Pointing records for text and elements
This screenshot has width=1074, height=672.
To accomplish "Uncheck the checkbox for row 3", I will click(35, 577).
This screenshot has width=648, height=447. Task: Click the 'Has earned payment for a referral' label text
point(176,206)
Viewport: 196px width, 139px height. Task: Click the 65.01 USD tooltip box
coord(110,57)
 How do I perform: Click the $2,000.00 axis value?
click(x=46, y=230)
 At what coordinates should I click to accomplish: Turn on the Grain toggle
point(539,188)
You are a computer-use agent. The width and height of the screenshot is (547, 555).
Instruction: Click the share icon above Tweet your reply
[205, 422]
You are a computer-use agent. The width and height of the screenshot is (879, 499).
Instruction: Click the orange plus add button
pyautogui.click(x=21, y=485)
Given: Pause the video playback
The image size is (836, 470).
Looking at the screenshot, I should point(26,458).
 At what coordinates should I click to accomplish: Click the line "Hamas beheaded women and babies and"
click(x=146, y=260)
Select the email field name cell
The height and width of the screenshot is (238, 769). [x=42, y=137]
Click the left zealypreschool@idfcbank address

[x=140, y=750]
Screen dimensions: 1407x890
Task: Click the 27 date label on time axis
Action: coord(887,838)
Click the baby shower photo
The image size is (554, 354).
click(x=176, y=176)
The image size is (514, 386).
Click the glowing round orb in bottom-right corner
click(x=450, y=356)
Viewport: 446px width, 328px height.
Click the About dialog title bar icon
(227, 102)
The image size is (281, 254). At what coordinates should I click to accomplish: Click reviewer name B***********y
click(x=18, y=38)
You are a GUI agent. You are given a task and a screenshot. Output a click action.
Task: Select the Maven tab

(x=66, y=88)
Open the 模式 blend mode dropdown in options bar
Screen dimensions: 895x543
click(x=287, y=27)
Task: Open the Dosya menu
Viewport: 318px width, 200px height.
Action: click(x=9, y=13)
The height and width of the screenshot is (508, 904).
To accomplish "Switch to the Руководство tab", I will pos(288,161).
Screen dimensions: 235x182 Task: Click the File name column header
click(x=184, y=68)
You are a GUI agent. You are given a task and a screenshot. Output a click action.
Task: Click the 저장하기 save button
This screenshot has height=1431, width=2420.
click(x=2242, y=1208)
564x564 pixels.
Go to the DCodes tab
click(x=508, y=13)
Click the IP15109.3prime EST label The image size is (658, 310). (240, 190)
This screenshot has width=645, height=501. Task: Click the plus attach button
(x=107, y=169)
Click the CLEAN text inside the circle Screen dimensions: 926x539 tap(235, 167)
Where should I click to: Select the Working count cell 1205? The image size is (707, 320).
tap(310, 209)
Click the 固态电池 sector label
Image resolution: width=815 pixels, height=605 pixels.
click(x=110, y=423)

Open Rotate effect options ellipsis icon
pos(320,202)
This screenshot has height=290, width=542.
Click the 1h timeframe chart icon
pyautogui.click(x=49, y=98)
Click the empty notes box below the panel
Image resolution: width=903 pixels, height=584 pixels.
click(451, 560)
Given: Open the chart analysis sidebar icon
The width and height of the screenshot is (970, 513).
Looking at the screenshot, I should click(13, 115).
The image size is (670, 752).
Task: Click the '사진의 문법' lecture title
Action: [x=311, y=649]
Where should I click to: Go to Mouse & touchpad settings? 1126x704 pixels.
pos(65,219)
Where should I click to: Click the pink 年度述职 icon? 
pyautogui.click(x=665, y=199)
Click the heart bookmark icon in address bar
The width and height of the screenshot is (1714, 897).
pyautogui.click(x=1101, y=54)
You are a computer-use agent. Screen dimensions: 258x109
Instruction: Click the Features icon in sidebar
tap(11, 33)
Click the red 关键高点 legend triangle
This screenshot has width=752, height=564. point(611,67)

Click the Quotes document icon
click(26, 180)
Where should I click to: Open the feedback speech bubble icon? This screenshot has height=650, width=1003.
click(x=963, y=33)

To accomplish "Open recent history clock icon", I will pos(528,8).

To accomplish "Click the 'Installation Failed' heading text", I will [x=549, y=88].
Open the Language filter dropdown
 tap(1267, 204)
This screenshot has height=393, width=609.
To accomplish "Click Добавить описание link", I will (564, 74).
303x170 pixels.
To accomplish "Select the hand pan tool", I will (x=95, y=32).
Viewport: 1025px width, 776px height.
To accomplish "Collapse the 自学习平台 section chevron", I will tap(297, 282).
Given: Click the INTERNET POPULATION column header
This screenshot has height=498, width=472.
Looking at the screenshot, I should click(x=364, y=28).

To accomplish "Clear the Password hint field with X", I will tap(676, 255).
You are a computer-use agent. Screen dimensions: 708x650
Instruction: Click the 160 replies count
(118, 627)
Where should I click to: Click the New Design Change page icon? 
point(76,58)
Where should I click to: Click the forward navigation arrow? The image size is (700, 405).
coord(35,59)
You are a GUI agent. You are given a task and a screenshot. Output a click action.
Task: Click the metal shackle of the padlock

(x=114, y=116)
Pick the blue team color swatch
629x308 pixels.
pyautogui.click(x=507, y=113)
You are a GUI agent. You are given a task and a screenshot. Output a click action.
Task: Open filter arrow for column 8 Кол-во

The problem> Please reproduce the lines above word for word, starting at the line that contains "Given: Click the" and stopping after the line that contains "coord(35,59)".

Exercise solution>
Given: Click the INTERNET POPULATION column header
This screenshot has height=498, width=472.
Looking at the screenshot, I should click(x=364, y=28).

To accomplish "Clear the Password hint field with X", I will tap(676, 255).
You are a computer-use agent. Screen dimensions: 708x650
Instruction: Click the 160 replies count
(118, 627)
Where should I click to: Click the New Design Change page icon? 
point(76,58)
Where should I click to: Click the forward navigation arrow? The image size is (700, 405).
coord(35,59)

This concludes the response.